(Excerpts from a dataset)
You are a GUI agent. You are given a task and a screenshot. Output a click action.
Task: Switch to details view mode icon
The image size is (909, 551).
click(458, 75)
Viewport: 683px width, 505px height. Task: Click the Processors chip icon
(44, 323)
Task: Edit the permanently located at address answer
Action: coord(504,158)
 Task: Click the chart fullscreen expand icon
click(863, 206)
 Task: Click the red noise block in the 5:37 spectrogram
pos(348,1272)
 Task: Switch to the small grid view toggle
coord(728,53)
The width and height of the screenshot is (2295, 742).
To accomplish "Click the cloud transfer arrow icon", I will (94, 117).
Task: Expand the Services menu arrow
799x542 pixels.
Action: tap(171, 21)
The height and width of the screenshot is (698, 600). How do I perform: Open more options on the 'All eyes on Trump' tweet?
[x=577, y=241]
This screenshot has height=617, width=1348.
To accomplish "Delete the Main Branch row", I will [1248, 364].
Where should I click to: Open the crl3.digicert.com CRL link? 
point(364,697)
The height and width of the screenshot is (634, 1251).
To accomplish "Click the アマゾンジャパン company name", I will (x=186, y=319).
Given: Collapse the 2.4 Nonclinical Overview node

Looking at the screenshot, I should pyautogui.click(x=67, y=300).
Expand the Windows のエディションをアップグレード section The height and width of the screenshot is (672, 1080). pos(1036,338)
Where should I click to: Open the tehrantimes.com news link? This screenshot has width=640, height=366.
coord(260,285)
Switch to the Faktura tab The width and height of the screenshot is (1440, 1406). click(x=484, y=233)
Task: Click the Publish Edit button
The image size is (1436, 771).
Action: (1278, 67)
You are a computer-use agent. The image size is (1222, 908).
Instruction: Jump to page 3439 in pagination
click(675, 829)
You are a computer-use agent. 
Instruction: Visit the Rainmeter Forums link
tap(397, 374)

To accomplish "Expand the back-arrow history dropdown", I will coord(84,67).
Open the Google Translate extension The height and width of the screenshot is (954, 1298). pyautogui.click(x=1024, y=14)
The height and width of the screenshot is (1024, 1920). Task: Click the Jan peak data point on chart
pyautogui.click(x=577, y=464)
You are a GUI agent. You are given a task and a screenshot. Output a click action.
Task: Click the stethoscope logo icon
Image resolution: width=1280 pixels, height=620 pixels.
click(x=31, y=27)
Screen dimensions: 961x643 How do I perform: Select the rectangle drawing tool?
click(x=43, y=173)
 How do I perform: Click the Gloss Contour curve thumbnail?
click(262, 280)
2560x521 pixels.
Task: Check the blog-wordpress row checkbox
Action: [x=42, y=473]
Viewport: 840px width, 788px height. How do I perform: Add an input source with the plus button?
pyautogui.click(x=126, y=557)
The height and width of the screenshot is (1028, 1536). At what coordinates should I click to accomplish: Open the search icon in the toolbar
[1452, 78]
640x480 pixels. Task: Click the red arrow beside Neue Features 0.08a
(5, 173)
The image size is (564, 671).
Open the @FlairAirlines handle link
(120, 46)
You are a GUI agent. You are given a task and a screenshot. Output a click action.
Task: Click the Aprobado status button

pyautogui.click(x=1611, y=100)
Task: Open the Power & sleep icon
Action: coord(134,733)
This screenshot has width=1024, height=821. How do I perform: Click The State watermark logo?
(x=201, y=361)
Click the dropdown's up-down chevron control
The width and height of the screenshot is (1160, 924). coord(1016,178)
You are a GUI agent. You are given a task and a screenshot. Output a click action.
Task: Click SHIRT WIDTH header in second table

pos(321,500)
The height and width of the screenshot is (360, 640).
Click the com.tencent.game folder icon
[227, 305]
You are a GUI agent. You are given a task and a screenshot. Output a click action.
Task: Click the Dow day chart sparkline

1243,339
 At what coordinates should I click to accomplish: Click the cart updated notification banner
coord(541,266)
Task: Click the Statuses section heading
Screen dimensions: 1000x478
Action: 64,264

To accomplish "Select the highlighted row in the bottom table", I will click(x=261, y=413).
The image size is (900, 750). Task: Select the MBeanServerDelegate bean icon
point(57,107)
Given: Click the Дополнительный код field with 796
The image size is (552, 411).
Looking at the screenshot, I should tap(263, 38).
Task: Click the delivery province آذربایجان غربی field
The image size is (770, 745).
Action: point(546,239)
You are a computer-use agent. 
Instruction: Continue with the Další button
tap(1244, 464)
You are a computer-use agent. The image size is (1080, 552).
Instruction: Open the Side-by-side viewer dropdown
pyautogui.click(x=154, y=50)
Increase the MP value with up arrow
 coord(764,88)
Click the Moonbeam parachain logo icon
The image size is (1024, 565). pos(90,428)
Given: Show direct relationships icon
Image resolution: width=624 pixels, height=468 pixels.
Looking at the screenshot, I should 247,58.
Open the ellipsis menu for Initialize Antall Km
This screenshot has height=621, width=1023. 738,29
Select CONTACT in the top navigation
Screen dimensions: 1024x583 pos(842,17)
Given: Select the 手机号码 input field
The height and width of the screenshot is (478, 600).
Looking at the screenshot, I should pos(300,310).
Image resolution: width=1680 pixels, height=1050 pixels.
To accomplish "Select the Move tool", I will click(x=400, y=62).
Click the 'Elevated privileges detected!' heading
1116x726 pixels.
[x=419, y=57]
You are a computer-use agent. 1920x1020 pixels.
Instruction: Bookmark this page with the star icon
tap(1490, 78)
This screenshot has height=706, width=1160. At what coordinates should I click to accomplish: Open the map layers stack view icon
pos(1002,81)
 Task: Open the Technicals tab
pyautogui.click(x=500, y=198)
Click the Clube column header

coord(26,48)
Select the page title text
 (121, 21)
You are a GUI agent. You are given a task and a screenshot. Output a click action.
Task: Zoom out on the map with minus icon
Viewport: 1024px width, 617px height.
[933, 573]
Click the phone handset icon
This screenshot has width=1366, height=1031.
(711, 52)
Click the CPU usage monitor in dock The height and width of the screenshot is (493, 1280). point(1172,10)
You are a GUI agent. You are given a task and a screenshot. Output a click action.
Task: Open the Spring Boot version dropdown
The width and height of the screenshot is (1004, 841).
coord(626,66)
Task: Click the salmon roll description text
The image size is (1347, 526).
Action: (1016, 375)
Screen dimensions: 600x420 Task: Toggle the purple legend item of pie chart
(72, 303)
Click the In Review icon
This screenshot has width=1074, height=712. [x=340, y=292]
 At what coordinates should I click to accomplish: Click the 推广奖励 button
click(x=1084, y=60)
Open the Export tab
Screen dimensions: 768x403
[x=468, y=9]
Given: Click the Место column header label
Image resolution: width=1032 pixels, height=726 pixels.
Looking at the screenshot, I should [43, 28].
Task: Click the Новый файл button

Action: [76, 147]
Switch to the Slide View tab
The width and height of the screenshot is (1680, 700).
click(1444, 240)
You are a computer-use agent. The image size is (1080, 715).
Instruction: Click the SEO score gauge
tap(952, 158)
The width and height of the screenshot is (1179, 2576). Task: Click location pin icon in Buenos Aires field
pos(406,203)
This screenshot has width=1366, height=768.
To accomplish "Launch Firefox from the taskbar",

What you are asked to do: Above are the records; copy exactly the lines from the line with "The height and width of the screenshot is (1024, 1920)." through the line with "Task: Click the stethoscope logo icon", both included.

Answer box:
The height and width of the screenshot is (1024, 1920). Task: Click the Jan peak data point on chart
pyautogui.click(x=577, y=464)
You are a GUI agent. You are given a task and a screenshot. Output a click action.
Task: Click the stethoscope logo icon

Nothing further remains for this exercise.